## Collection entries

Start of Block

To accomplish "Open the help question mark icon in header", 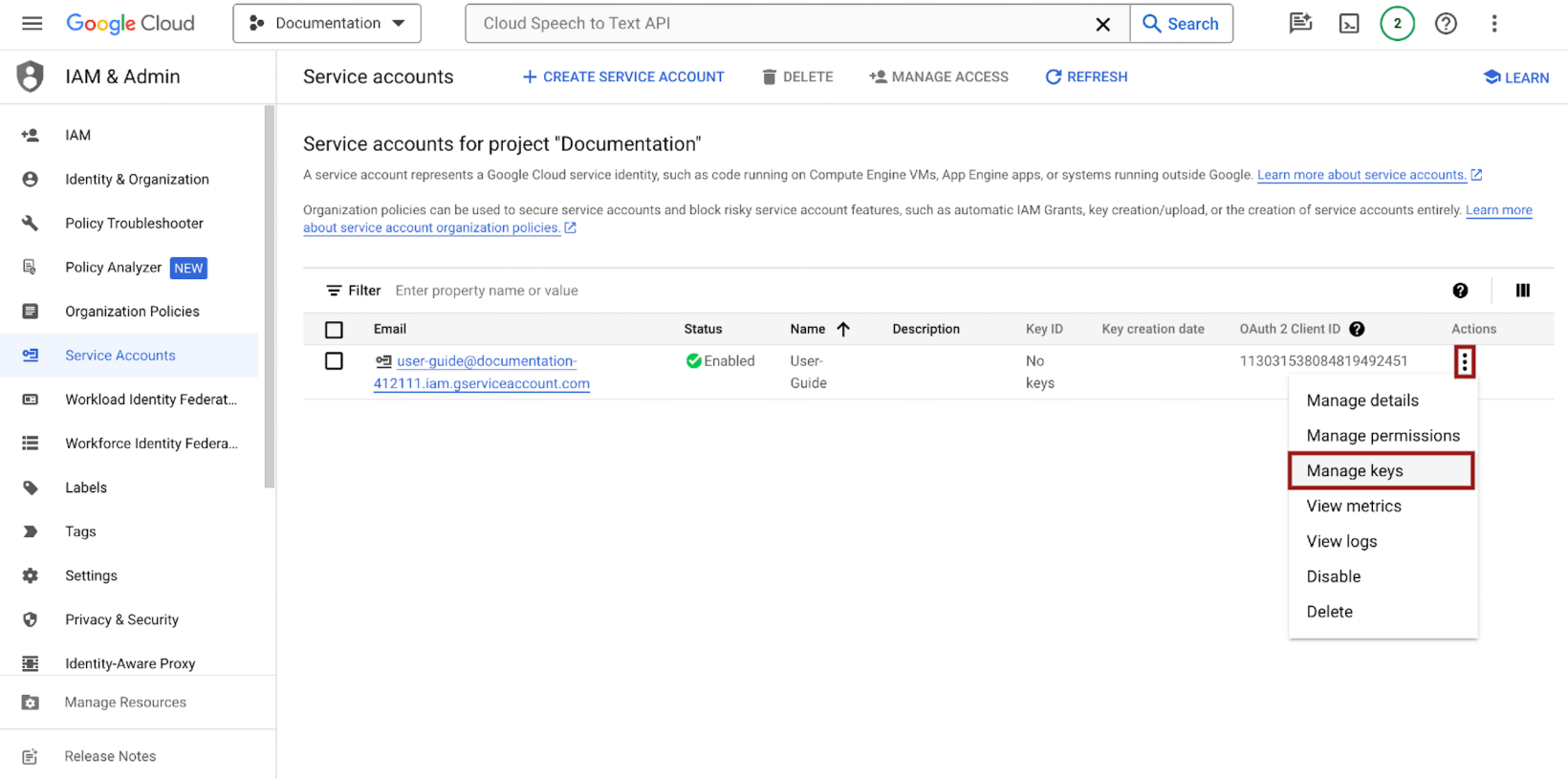I will (x=1446, y=24).
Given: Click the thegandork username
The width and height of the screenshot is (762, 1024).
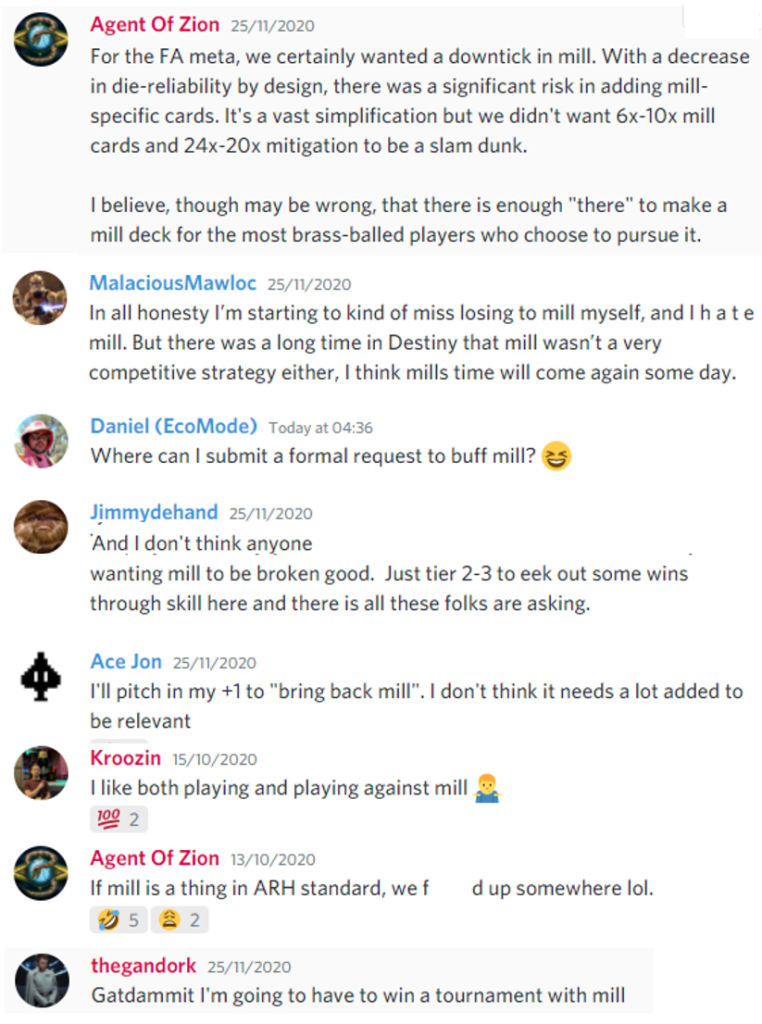Looking at the screenshot, I should click(143, 966).
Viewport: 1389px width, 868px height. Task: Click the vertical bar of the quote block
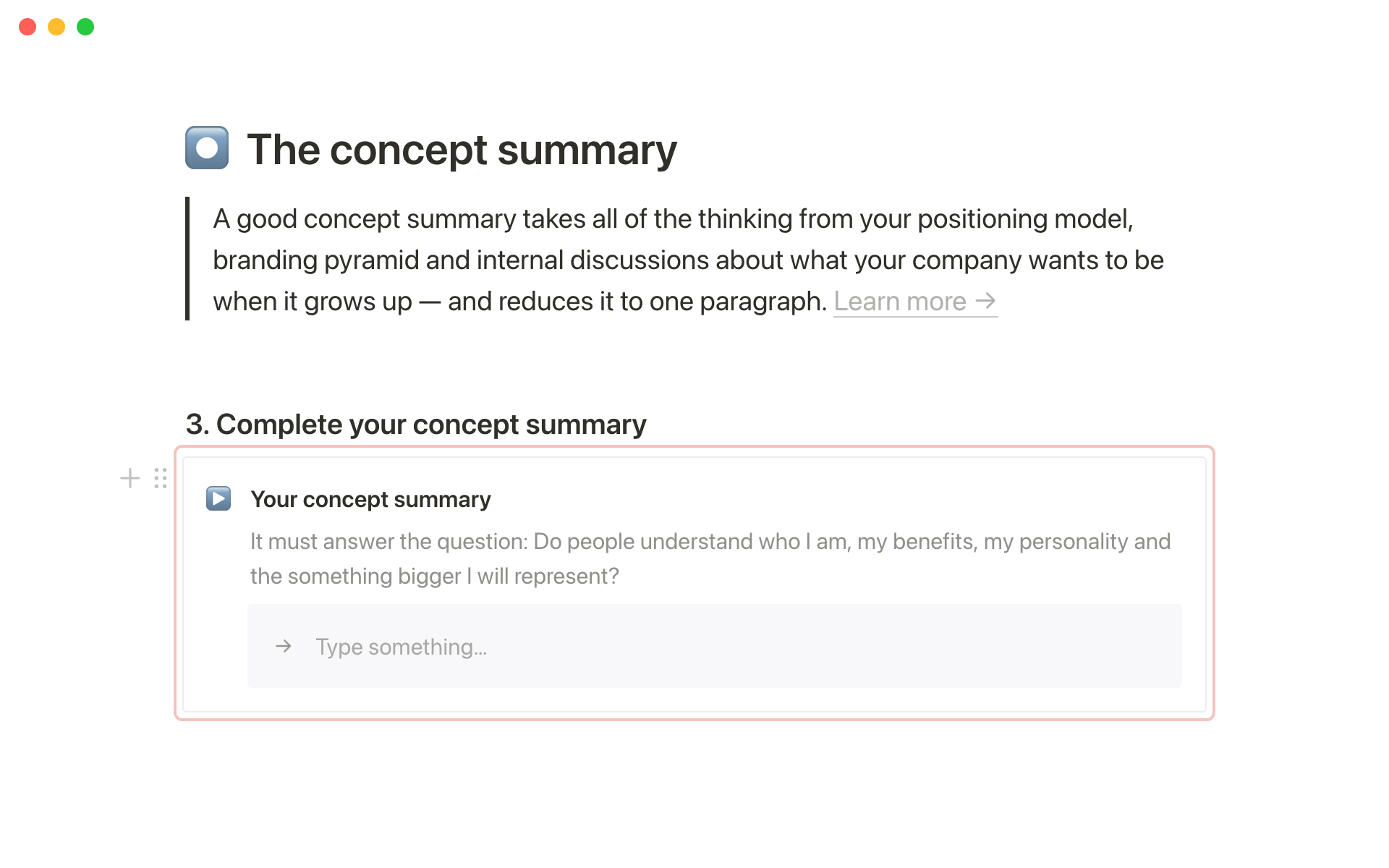pos(187,258)
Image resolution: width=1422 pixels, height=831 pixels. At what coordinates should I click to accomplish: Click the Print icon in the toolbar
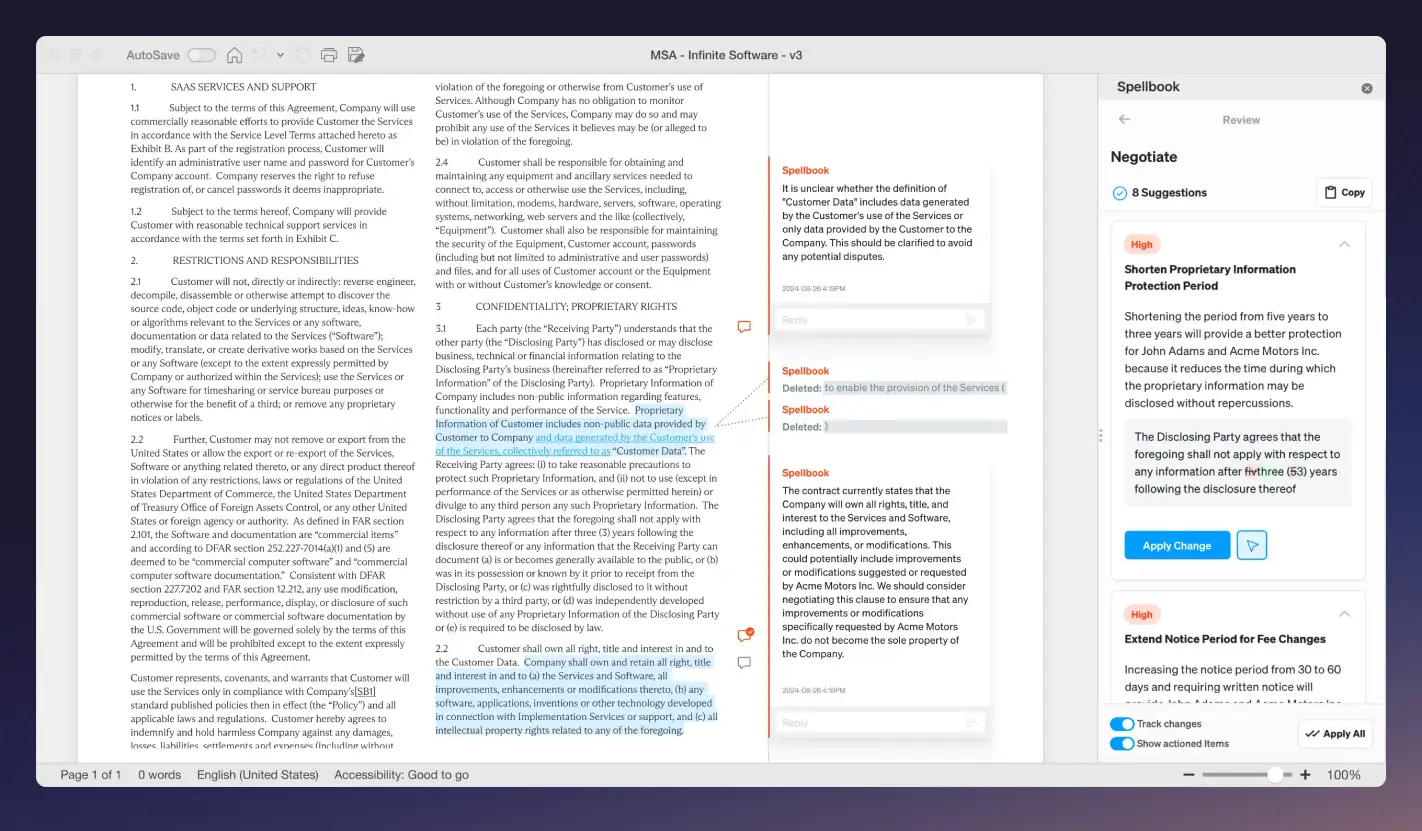[329, 55]
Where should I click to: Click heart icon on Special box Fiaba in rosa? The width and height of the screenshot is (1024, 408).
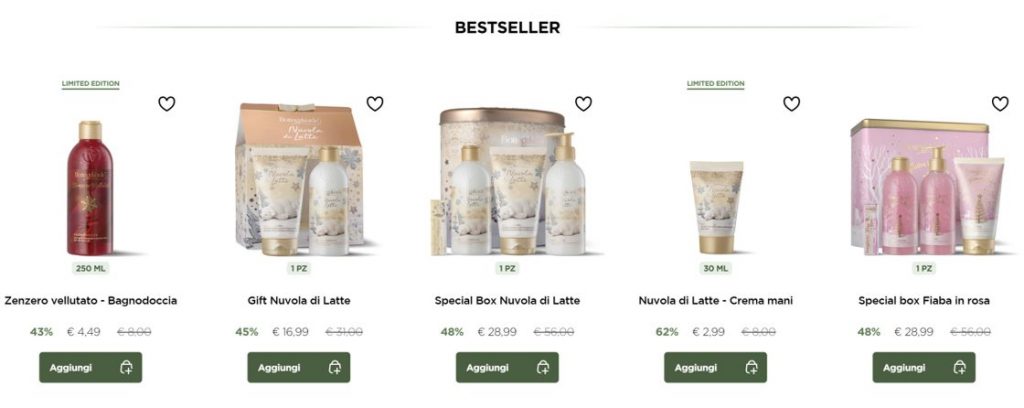point(1000,103)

End of Block

## Exercise
Looking at the records above, extract only the lines from the one with "Image resolution: width=1422" through the last line, exactly, with the pictures left out.

## Exercise output
Image resolution: width=1422 pixels, height=831 pixels. At what coordinates should I click to accomplish: Click the Print icon in the toolbar
[329, 55]
Where should I click to: Click heart icon on Special box Fiaba in rosa? The width and height of the screenshot is (1024, 408).
point(1000,103)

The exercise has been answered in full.